• _Required action_
The listing below holds a line with "PLZ Veranstaltungsort: (384, 1010)" and a later line with "[Visit our Pinterest page] (634, 2101)". Write out those two lines and every line between them, exactly, and nothing else.

• _Excerpted records_

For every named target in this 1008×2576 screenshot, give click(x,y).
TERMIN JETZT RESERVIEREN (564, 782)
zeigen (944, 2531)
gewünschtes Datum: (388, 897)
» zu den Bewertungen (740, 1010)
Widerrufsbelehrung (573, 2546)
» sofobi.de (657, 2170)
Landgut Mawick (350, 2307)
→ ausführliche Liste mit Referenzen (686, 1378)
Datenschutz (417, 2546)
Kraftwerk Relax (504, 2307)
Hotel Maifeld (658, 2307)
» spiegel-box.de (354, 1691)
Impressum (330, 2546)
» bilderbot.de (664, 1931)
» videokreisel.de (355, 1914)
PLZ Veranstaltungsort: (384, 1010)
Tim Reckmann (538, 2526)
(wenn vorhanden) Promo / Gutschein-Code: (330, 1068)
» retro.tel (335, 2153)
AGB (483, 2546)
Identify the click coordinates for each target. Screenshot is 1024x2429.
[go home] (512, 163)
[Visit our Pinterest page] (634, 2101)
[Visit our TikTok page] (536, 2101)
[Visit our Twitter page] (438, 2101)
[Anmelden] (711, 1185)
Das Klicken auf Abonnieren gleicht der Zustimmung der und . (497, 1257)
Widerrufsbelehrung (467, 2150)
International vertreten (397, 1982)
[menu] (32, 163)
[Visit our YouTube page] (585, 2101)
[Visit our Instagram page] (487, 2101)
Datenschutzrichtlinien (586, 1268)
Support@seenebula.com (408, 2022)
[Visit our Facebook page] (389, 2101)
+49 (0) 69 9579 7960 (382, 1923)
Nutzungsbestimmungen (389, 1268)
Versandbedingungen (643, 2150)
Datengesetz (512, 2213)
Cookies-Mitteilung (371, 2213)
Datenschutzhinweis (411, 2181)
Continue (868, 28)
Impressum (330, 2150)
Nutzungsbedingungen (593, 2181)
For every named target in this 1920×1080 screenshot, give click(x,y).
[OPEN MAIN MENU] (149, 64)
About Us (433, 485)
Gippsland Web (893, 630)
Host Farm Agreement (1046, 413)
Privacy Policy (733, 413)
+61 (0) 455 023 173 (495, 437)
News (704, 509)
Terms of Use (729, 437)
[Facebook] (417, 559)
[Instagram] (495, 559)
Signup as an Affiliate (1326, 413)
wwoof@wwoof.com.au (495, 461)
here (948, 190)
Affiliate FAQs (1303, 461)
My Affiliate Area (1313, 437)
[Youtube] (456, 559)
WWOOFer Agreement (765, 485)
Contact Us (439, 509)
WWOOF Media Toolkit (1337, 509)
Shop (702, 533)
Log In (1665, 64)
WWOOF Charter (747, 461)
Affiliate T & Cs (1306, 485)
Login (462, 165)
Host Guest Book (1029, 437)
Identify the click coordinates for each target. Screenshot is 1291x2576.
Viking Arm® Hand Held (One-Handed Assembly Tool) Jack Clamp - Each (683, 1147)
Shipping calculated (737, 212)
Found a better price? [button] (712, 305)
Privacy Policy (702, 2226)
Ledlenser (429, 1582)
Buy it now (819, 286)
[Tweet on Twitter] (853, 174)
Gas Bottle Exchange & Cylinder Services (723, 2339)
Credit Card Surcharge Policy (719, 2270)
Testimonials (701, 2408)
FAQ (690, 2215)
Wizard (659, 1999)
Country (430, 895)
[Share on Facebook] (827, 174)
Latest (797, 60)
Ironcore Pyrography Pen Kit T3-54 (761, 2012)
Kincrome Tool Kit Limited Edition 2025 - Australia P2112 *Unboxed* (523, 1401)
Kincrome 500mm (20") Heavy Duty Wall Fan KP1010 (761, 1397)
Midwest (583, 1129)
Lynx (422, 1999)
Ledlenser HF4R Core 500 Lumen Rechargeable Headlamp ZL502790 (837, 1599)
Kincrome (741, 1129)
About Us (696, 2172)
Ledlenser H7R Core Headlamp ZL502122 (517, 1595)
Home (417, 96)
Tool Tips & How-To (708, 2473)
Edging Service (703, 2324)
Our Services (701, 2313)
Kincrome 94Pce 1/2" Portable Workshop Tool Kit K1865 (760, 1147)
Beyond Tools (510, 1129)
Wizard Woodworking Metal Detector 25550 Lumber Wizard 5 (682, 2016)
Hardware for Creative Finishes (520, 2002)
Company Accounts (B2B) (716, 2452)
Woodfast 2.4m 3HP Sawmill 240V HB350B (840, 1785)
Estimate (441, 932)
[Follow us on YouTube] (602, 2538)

• _Your response_
PLZ Veranstaltungsort: (384, 1010)
Tim Reckmann (538, 2526)
(wenn vorhanden) Promo / Gutschein-Code: (330, 1068)
» retro.tel (335, 2153)
AGB (483, 2546)
Identify the click coordinates for each target. Screenshot is 1024x2429.
[go home] (512, 163)
[Visit our Pinterest page] (634, 2101)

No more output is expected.